**EXTRACTED RECORDS**
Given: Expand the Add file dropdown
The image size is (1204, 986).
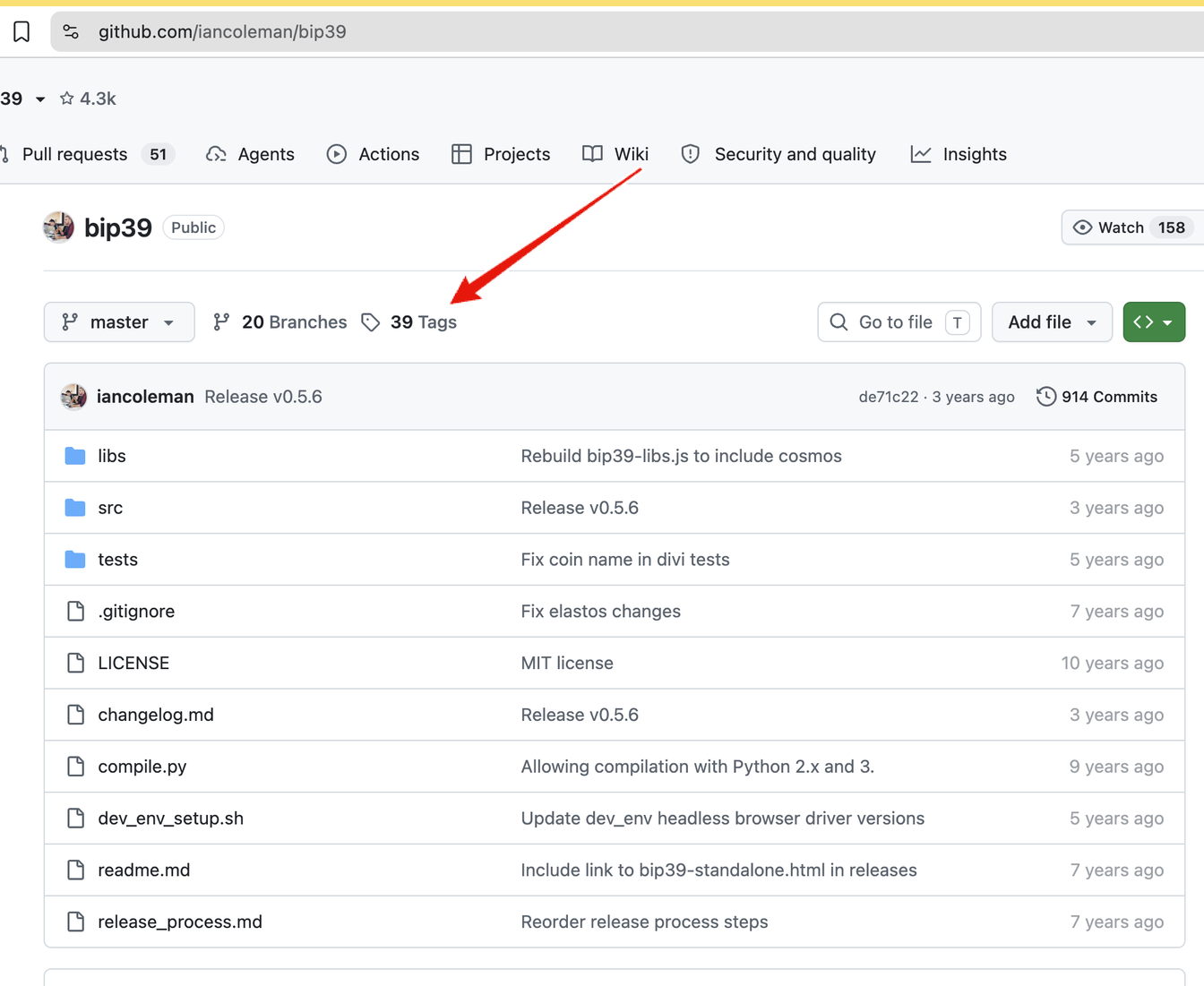Looking at the screenshot, I should [1052, 322].
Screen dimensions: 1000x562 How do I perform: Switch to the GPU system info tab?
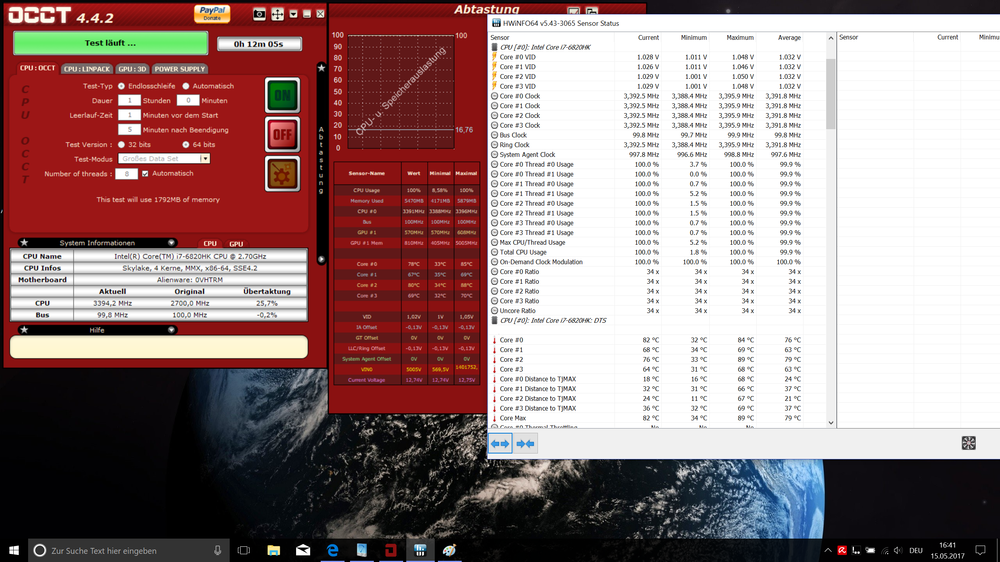click(236, 243)
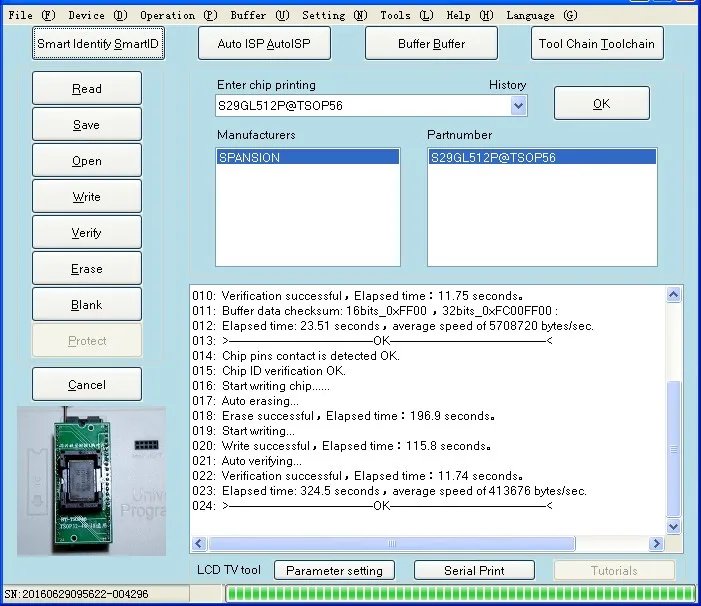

**TASK TO COMPLETE**
The result should be an exact copy of the material, containing no pictures.

**RESPONSE AREA**
Given: Expand the Add file dropdown
The image size is (1204, 986).
Looking at the screenshot, I should [1052, 322].
Screen dimensions: 1000x562 How do I perform: Switch to the GPU system info tab?
click(236, 243)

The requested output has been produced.